It is a scoping issue which is why the approach that uses explicit
parameters in f works. Alternatively, deconflict the symbols
Clear[a, b, c, f, soln];
f[x_] = (a*x + b)*x + c;
soln[aa_, bb_, cc_] = Module[{x},
x /. Solve[f[x] == 0, x] /.
{a -> aa, b -> bb, c -> cc}];
soln[a, b, c]
{(-b - Sqrt[b^2 - 4*a*c])/(2*a),
(-b + Sqrt[b^2 - 4*a*c])/(2*a)}
soln[1, -3, 2]
{1, 2}
Bob Hanlon
On Fri, May 9, 2014 at 2:07 AM, Rob Y. H. Chai <
yhc...@ucdavis.edu> wrote:
>
> Hello every one,
>
>
>
> Here is a simple question.

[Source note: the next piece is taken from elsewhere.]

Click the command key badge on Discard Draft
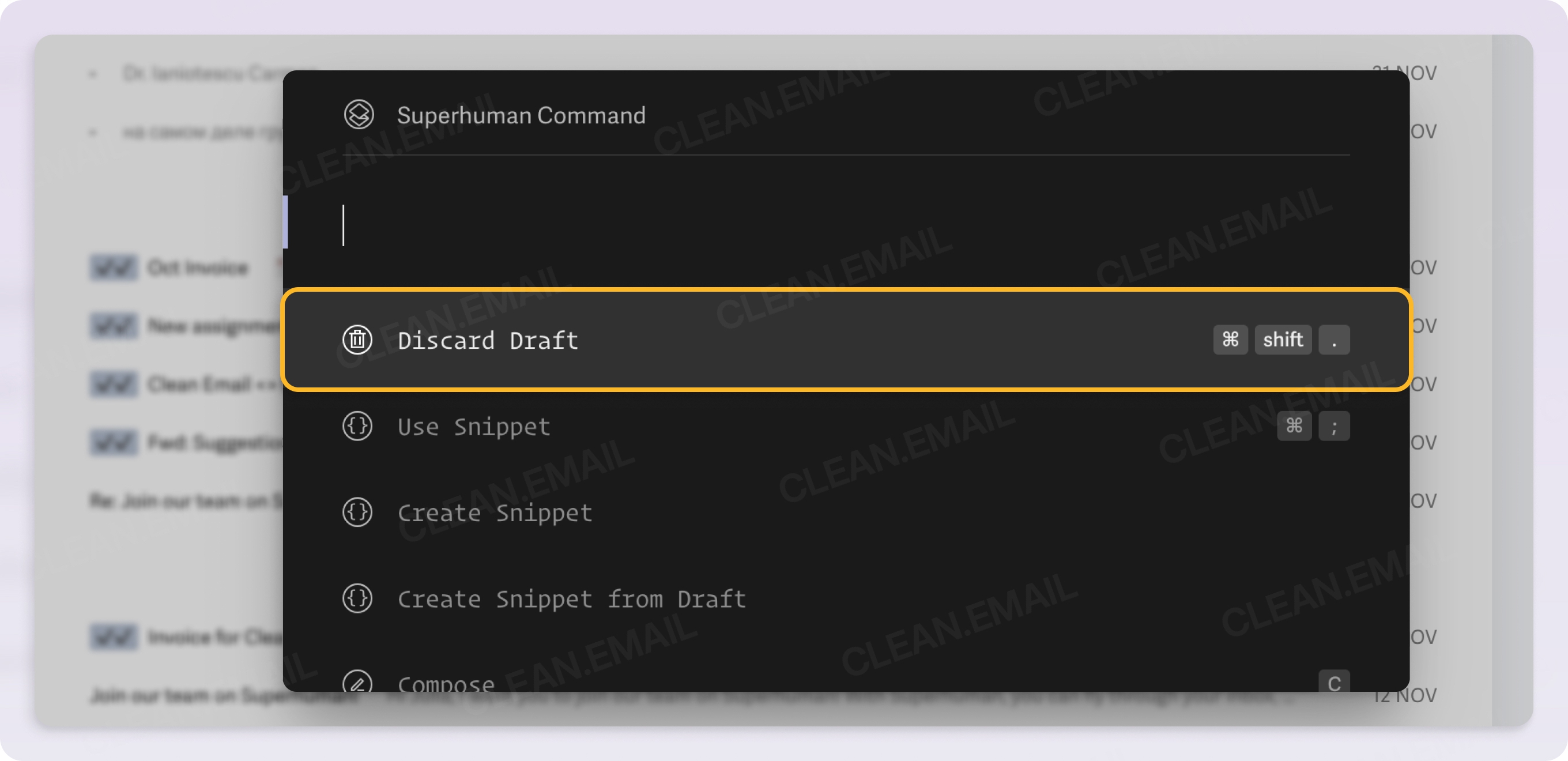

Say I define a function
>
>
>
> In[14]:= f[x_] := a*x^2 + b*x + c
>
>
>
> Then I use Module to frame the solution of f[x] ==0
>
>
>
> In[15]:= soln[a_, b_, c_] := Module[{}, xsoln = Solve[f[x] == 0 , x]; x /.
> xsoln]
>
>
>
> When I enter numerical values for parameters a, b, and c in the module,
> f[x]
> never sees these numerical values, and returns a symbolic solution.
>
>
>
> In[11]:= soln[1, -3, 2]
>
>
>
> Out[11]= {(-b - Sqrt[b^2 - 4 a c])/(2 a), (-b + Sqrt[b^2 - 4 a c])/(2 a)}
>
>
>
> But I want the module to return a numerical solution as:
>
> {{x -> 1}, {x -> 2}}
>
>
>
> My question is: without bringing f[x] explicitly into the Module function,
> and without redefining f as f[a_,b_,c_][x] := a*x^2+b*x+c, how can I get
> the
> module to return a numerical solution?
>
>
>
> Thanks - Rob Chai
>
>
>